When you’re working at modest budgets you have to be careful about the size of the canvas you’re working on. It’s very close to the original vision. The compromises we had to make for budget were minor, things like Marie, when she catches the train and then walks across the road and the cars don’t hit her and she doesn’t look, that originally was a bigger piece where she was walking across a six-lane highway. It was much more ambitious visually, it was just phenomenally impractical to try to do that and in terms of narrative economy we didn’t need it. If we had unlimited money it wouldn’t have been that much bigger. It was never supposed to have huge set-pieces.
One of the reasons why we had the government agency in the bunker is another way of presenting what’s happening in the world a little bit. We could have gone into the real world a bit more and shown the influence of the Manual, but at the script stage it wasn’t a budgetary concern, it was about the purity of the scale. Being so intimate and then suddenly to go to all these characters we hadn’t met before having this experience, I was worried about diluting the tone.
I like the claustrophobia. The idea is you’re stripping Zak all the way back to nothing, so in his final moment of epiphany he’s wearing a white shirt in a white room. He literally is this non-entity in a room. The idea is his entire life he’s trying to externally solve his problems because he’s not happy with who he is, and ultimately he’s forced into a corner where he has to deal with what’s inside. Which is not a shockingly out-there concept, but we presented it quite literally. Had we gone into the world more it wouldn’t have worked as well for his arc.
I was impressed with the consistency of the three characters over three stages of their life, how did you manage it?
I was always determined at the beginning to have a teen Zak that wasn’t an adult in a wig. There’s always the irritation in a film of someone who’s 35 trying to play 15. I really liked the idea of the three ages. We cast the adults first, and then the children, but the teens were tricky because they’re the linking age. A wide range of children will grow into a wide range of adults, but you had to feel that the teenager was that kid grown up and could also be that adult. We cast those last and that took some time.
There’s obviously artistic license, because once somebody hits 15, 16, they do not look ridiculously different to that person at 25, so it is a film cheat as much in a way as having a 25, 35, year old in a wig. We tried to make it as plausible as possible, and to cast the same sort of actors that could project that basic nature - for Zak he’s likeable, hapless, as a teen, and he’s evolved more as an adult but not too far away. Finding good actors is hard enough, and then this extra restriction… We cast for five months, for everybody, and there were a few close calls, but I’m happy with the three of them.

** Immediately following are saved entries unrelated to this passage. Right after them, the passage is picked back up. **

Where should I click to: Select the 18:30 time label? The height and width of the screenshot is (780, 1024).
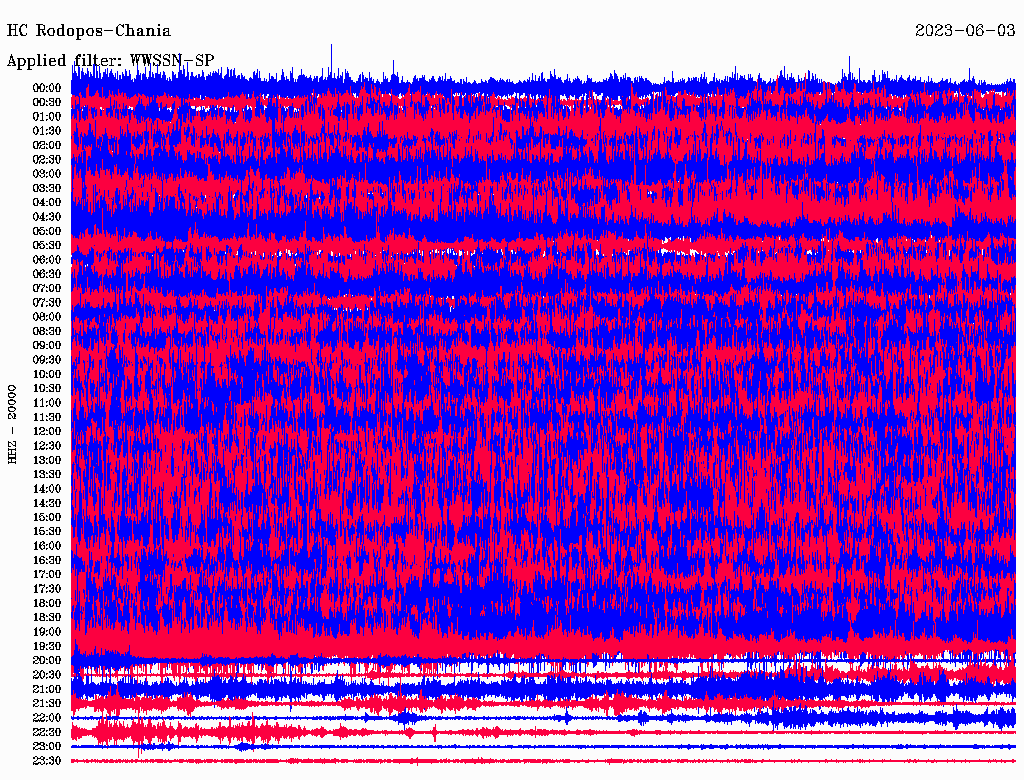coord(47,618)
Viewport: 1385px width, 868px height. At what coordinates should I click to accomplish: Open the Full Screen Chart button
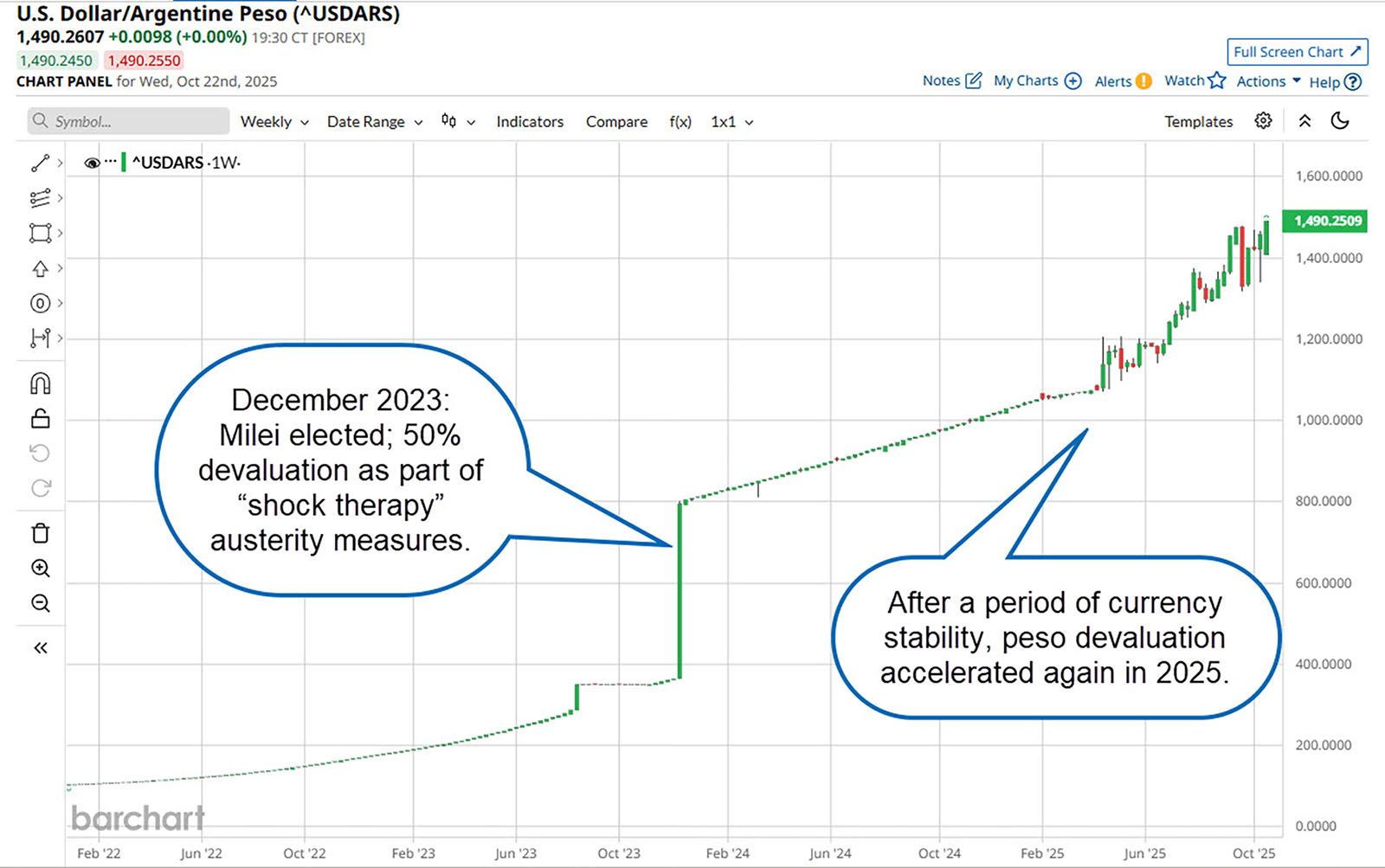click(1297, 52)
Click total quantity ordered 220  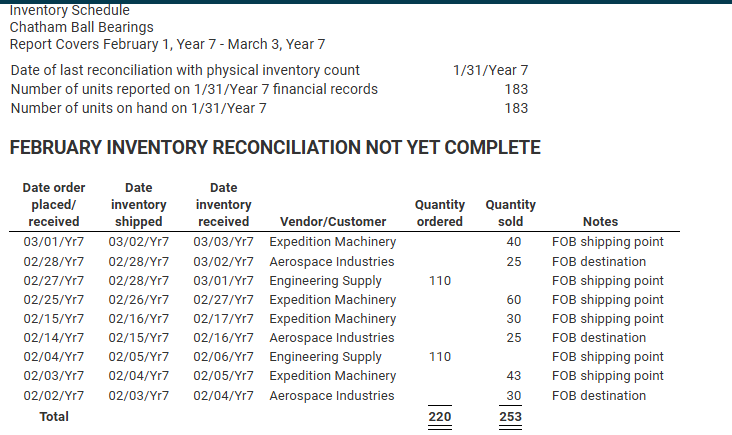pos(440,416)
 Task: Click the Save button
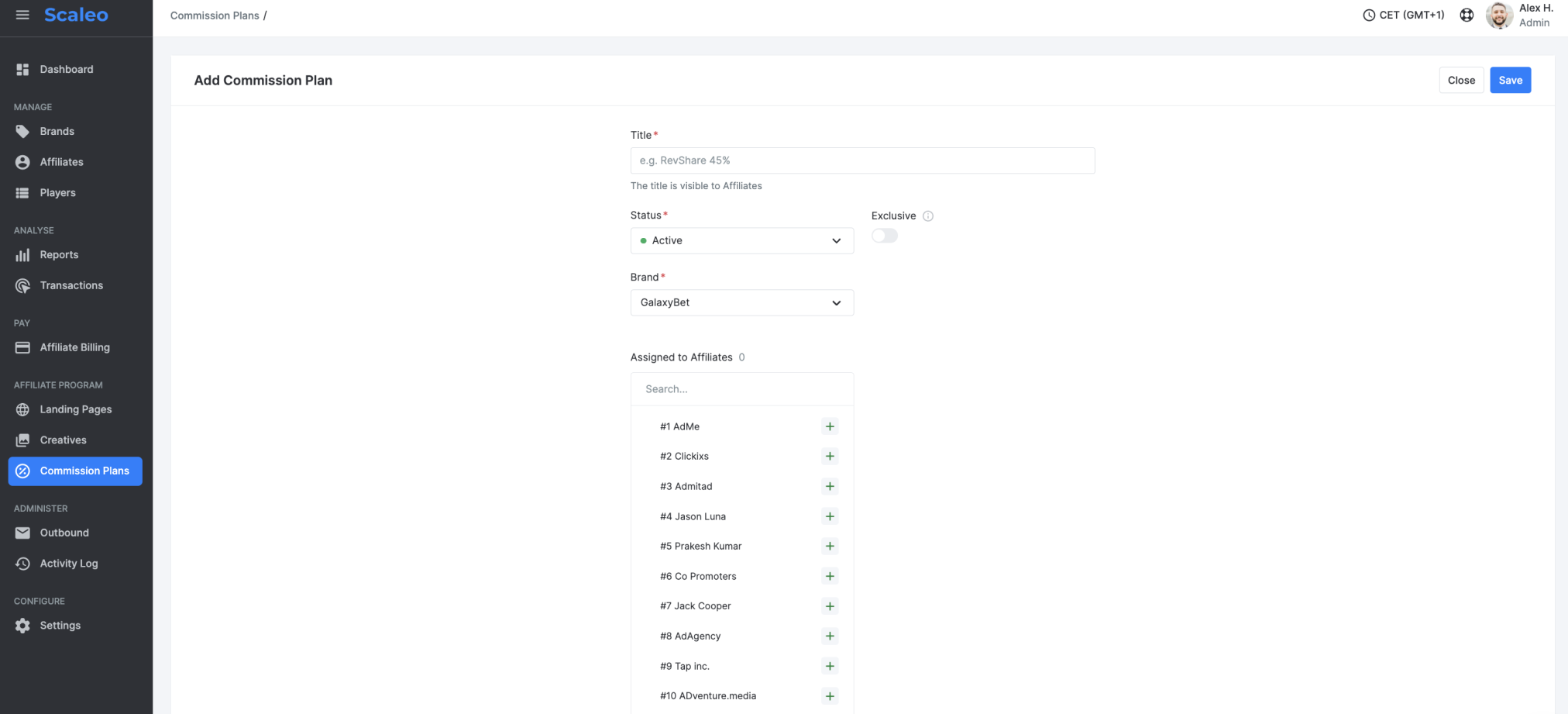tap(1510, 80)
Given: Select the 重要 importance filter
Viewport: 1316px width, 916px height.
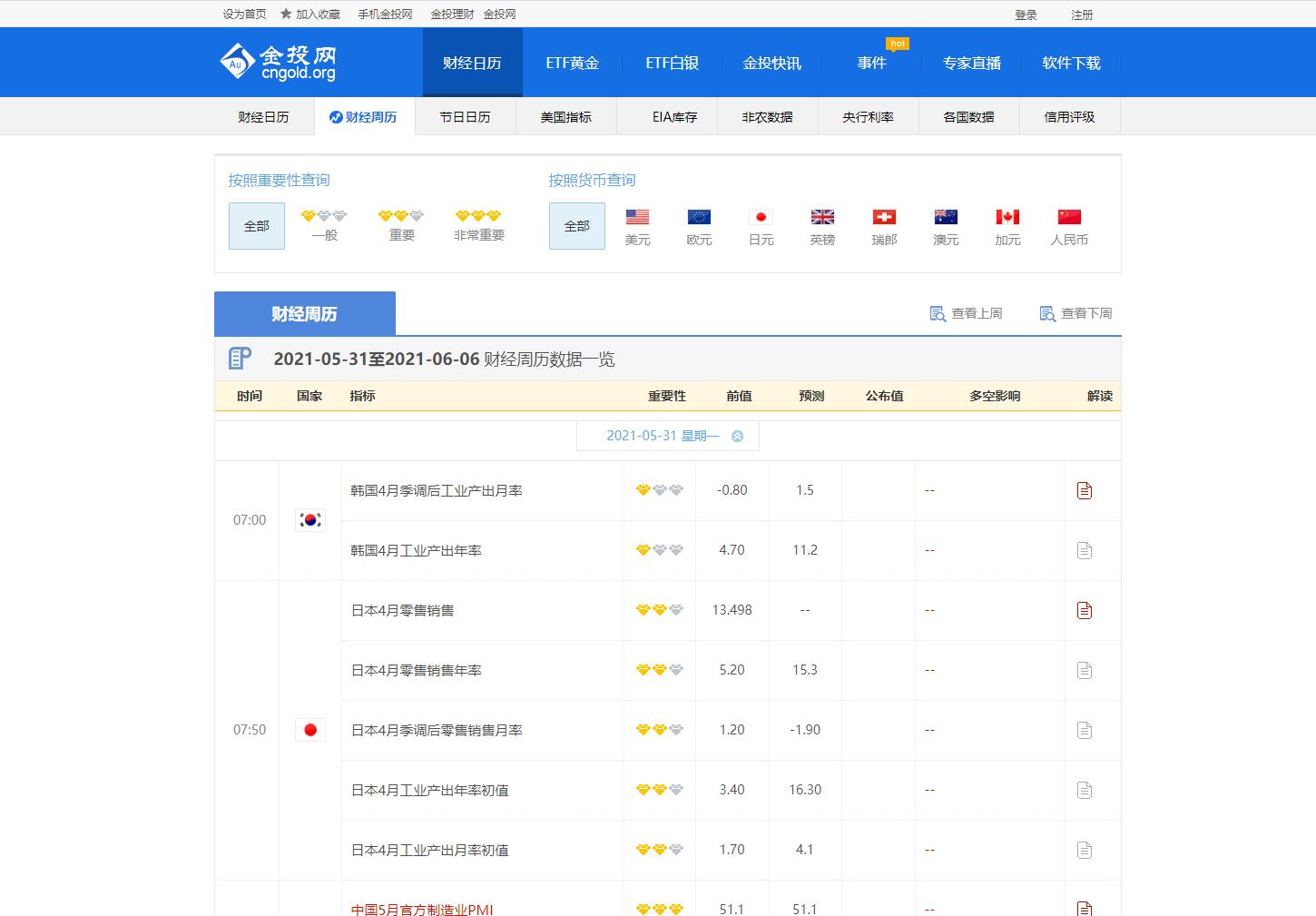Looking at the screenshot, I should pyautogui.click(x=400, y=225).
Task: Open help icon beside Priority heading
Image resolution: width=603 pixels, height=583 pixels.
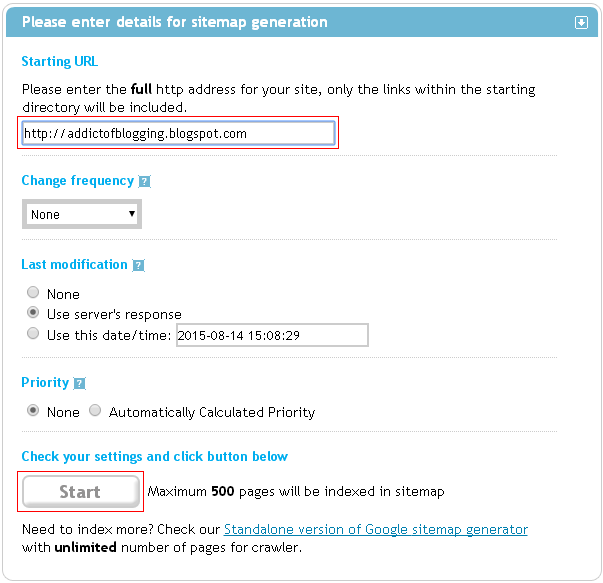Action: point(80,384)
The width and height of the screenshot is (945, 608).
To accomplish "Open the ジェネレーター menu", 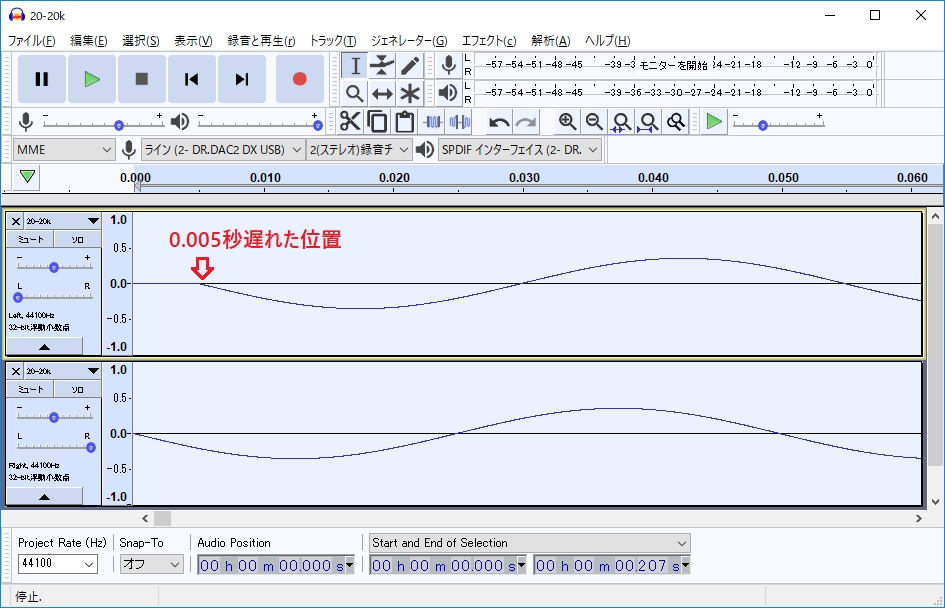I will coord(408,41).
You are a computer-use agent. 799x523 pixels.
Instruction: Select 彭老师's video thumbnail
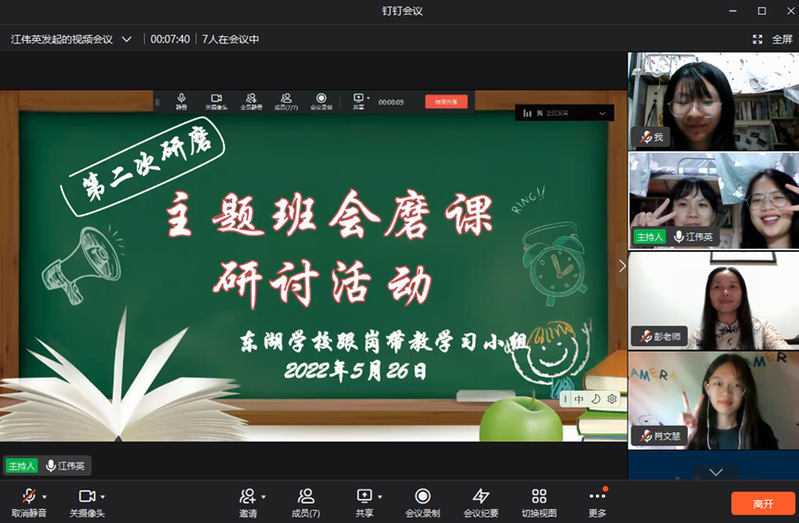713,298
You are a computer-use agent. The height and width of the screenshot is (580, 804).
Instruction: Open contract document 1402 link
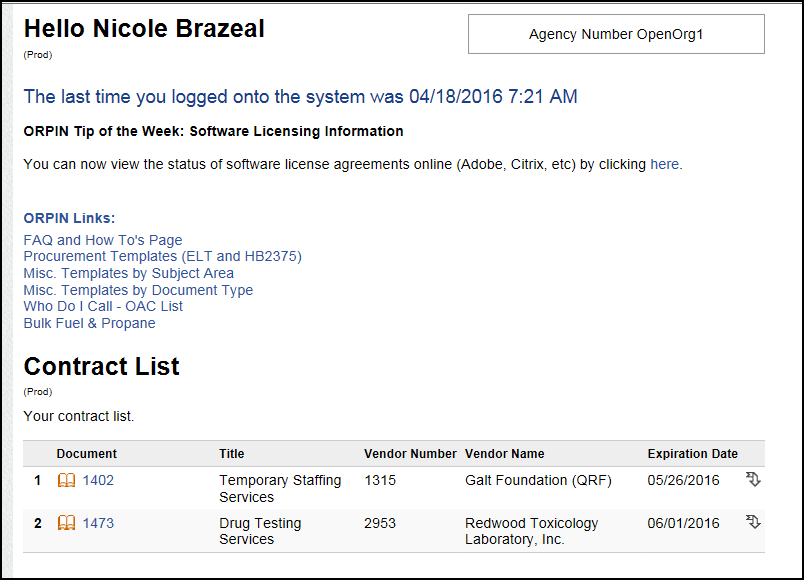click(x=98, y=481)
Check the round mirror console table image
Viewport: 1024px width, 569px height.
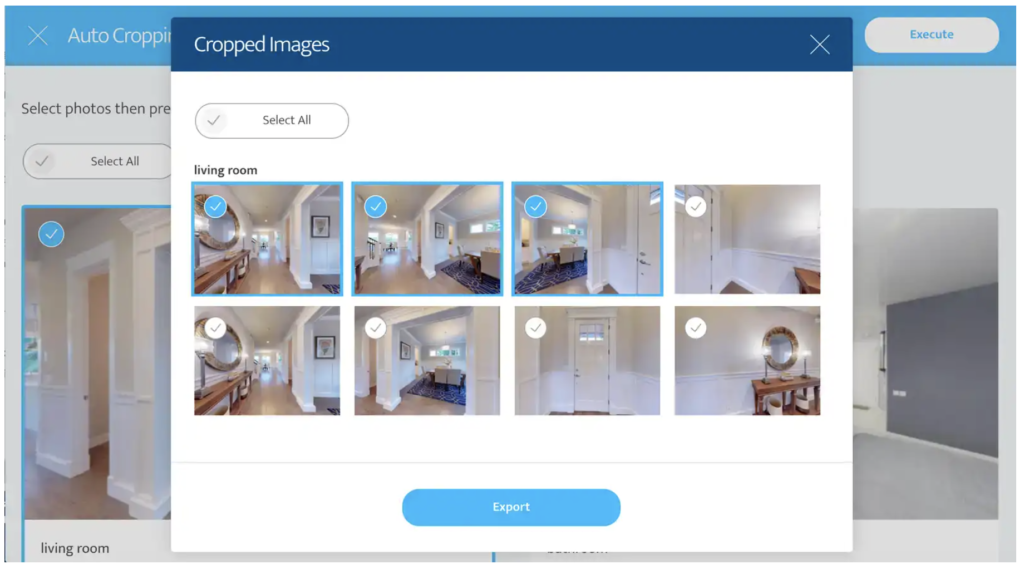click(x=696, y=328)
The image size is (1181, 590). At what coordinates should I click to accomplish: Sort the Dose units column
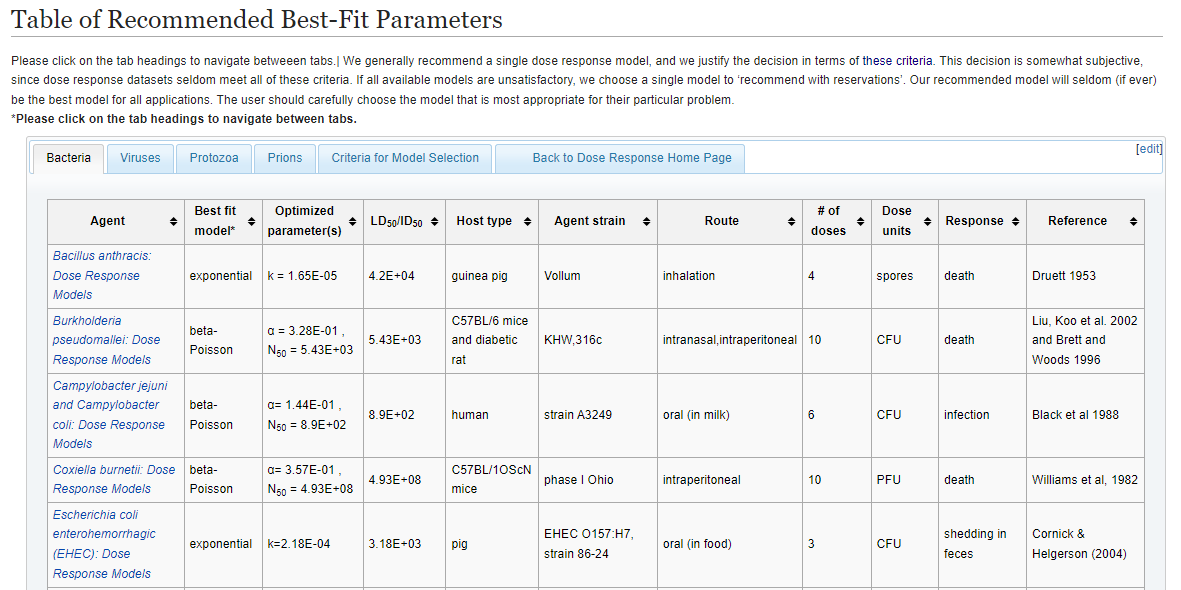point(927,221)
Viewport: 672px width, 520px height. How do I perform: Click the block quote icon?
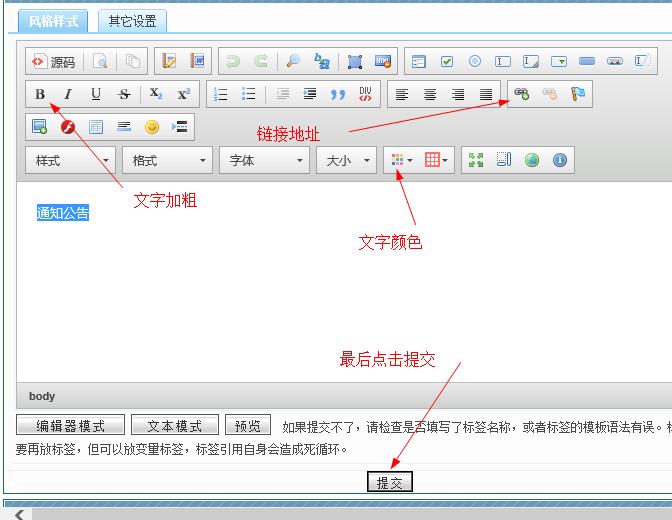[337, 94]
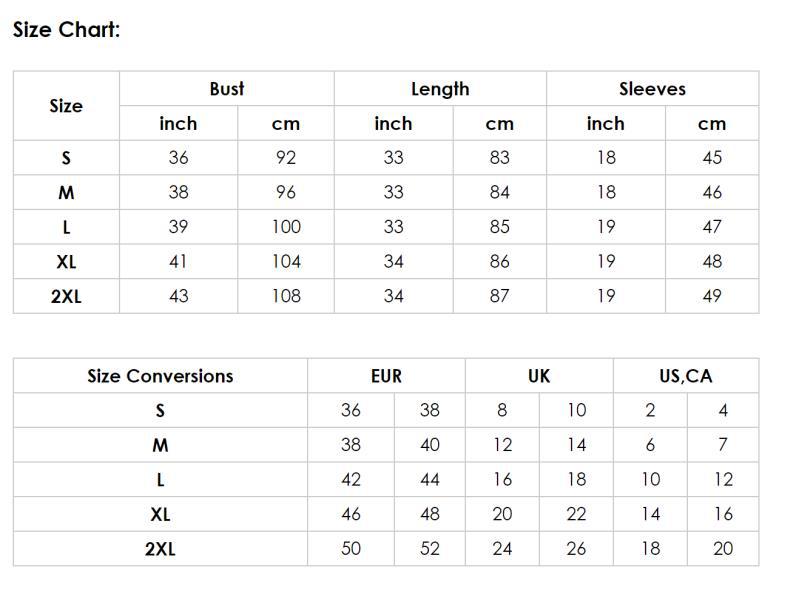Click the Sleeves column header
The image size is (799, 601).
(x=652, y=89)
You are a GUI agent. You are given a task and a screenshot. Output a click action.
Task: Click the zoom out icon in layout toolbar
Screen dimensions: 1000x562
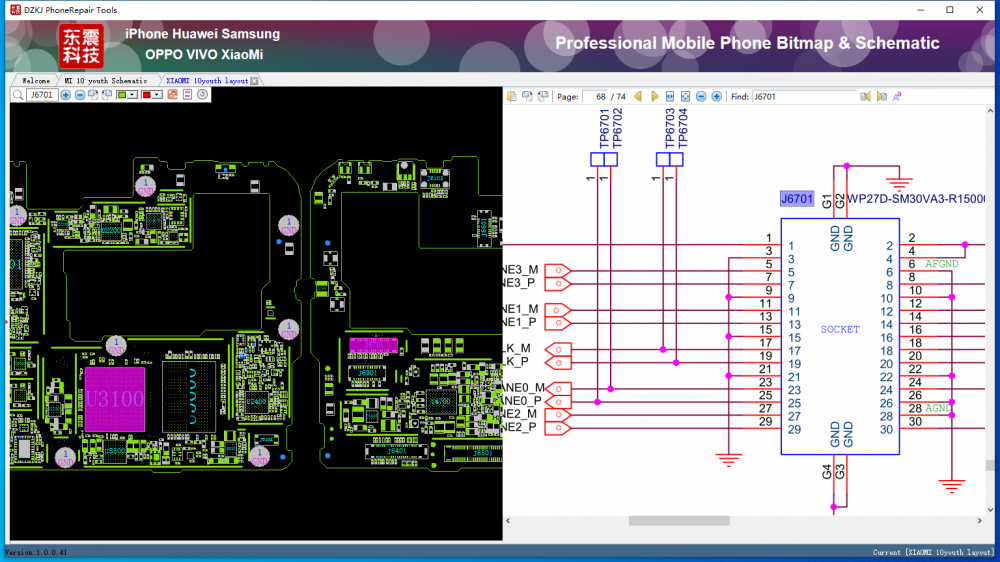pos(80,95)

The reaction has been very good, and I think a lot of people like that there are three different ages. Certainly the teen audience have really related to it. A lot of them see it as a teen film, interestingly, they just see it as the teenagers getting older, even though they don’t have as much screen time. Then Dylan [Lleywellyn] got Hollyoaks after we shot, so he’s done a year of Hollyoaks now. They wouldn’t have responded in that way had it been adult actors pretending to be teens, so it opened up a very wide section of the audience to us.
Lily was amazing, she was 8 and Charlie was 10 when they did it. She self-tested from Torquay, sent in an iPhone video and we brought her in off that for the recalls. She was just a 35-year old in an 8-year old’s body, and now she’s done terrifically well, doing some big stuff like Love, Rosie and In Secret.
What’s next for you?
There’s a real time, one-take film. It’s been done before but obviously Birdman has come out and I feel there’s now going to be this oeuvre of one-take movies. It’s got a lot of sci-fi ideas in it, bigger budget than Frequencies. I’m just finishing a script which is a Steampunk heist movie, which is a bit bigger budget. Theoretically the one-take film will be next then the Steampunk heist after that, but who knows in this game. Momentum is the name of the one-take film and Hazard is the name of the Steampunk one.
Frequencies is out now on digital platforms and from today on DVD.